Omega-3 fatty acids disappointed in AREDS2
Omega-3s were one of the additions tested in the AREDS2 trial. DHA is a major structural component of the retina, and epidemiological studies had suggested that people who eat more fish have lower AMD risk. The researchers added 1,000mg of omega-3s to see if it improved outcomes on top of the base formula.
It did not. The omega-3 arm showed no statistically significant additional benefit for AMD progression. Fish oil did not help on top of the AREDS2 nutrients, at least not for macular degeneration.
Dry eye is a different story. A handful of smaller trials have found modest improvements in dry eye symptoms and tear film stability with omega-3 supplementation. The DREAM study in 2018, the largest randomized trial on omega-3s for dry eye, found no significant difference versus placebo. The picture remains mixed.
If you already eat fatty fish twice a week, supplementing for your eyes probably adds little. If your diet is fish-free and you have chronic dry eye, it might be worth a two-month trial.
Bilberry extract and the limits of tradition
Bilberry supplements are popular in Europe and Japan, partly because of a story about British RAF pilots eating bilberry jam to improve night vision during World War II. The berries contain anthocyanins, antioxidants that show interesting effects in lab studies on retinal cells.

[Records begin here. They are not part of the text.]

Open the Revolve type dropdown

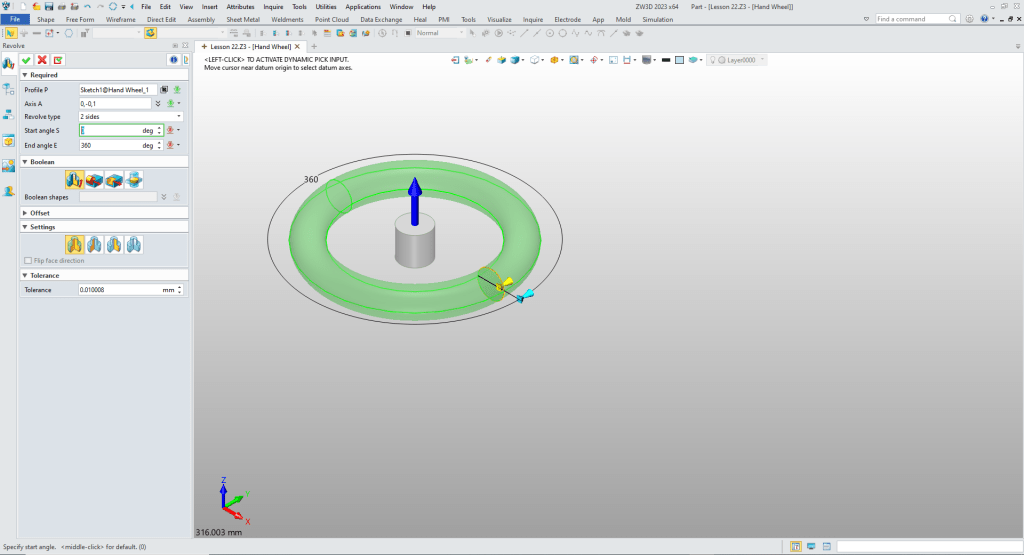tap(179, 117)
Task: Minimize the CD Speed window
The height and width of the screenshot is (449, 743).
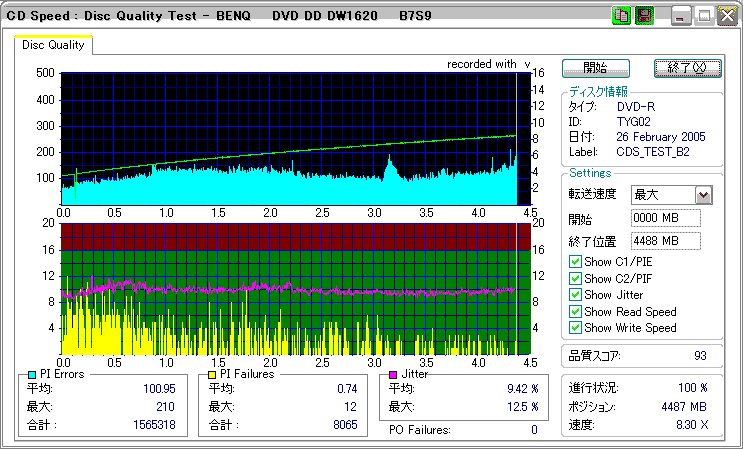Action: click(x=681, y=17)
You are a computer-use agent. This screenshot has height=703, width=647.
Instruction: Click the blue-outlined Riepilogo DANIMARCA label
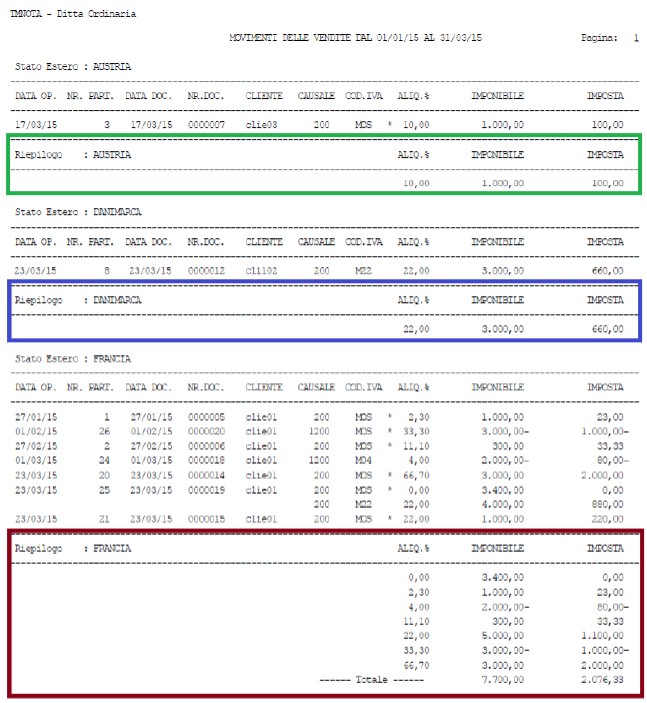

In human trials, the evidence is thin. A few small studies report improvements in eye fatigue or dark adaptation, but the sample sizes are tiny and the methodology is often weak. No large trial has demonstrated a clear clinical benefit for bilberry in any eye condition. Probably harmless at typical doses, but you are operating on hope rather than evidence.

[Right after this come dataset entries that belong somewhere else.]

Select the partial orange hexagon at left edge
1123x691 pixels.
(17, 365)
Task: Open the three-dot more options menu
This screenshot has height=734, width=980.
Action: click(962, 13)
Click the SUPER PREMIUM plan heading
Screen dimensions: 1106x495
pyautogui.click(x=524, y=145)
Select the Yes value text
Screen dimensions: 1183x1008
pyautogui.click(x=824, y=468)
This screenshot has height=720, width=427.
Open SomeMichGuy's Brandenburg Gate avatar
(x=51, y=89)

What I actually take and why
I take 20mg of lutein and 4mg of zeaxanthin daily. It costs me about $15 a month from a straightforward supplement with no proprietary blends. I take it with breakfast since the fat in the meal helps absorption.
My reasoning is simple. I eat very few leafy greens. I know my dietary intake of these carotenoids is low. The safety profile is clean and the cost is negligible. Even though the evidence for healthy younger adults is not conclusive, the mechanism is well understood and the risk is essentially zero. It is a low-cost hedge against a dietary gap I know exists.
I do not take the full AREDS2 formula because I have no signs of AMD and no family history. I skip bilberry because there is not enough evidence to justify even $10 a month. I do not take omega-3 supplements specifically for my eyes, though I eat salmon once a week and that probably covers the baseline.
The honest take on supplements
Supplements are insurance, not treatment. They will not fix existing vision problems. They will not reverse damage that has already occurred. If you have blurry vision, dry eyes that keep getting worse, or any sudden change in how you see, you need an eye doctor, not a bottle from the health food store.
The supplement industry is built on anxiety and vague promises. Labels say things like "supports eye health" because those claims do not require FDA approval or clinical proof. The difference between a supplement tested in a rigorous trial and one that simply contains ingredients associated with eye health is the difference between evidence and marketing.
AREDS2 is evidence. It works for a specific population with a specific condition. Lutein and zeaxanthin supplementation is a reasonable bet if your diet is lacking, but be honest with yourself about what the data does and does not show.
If I could only give one piece of advice, it would be this. Fix your diet first. A few servings of leafy greens per week will give you more lutein and zeaxanthin than most supplements, in a form your body absorbs better, alongside hundreds of other nutrients that no pill can replicate. Supplements fill gaps. They do not replace the foundation.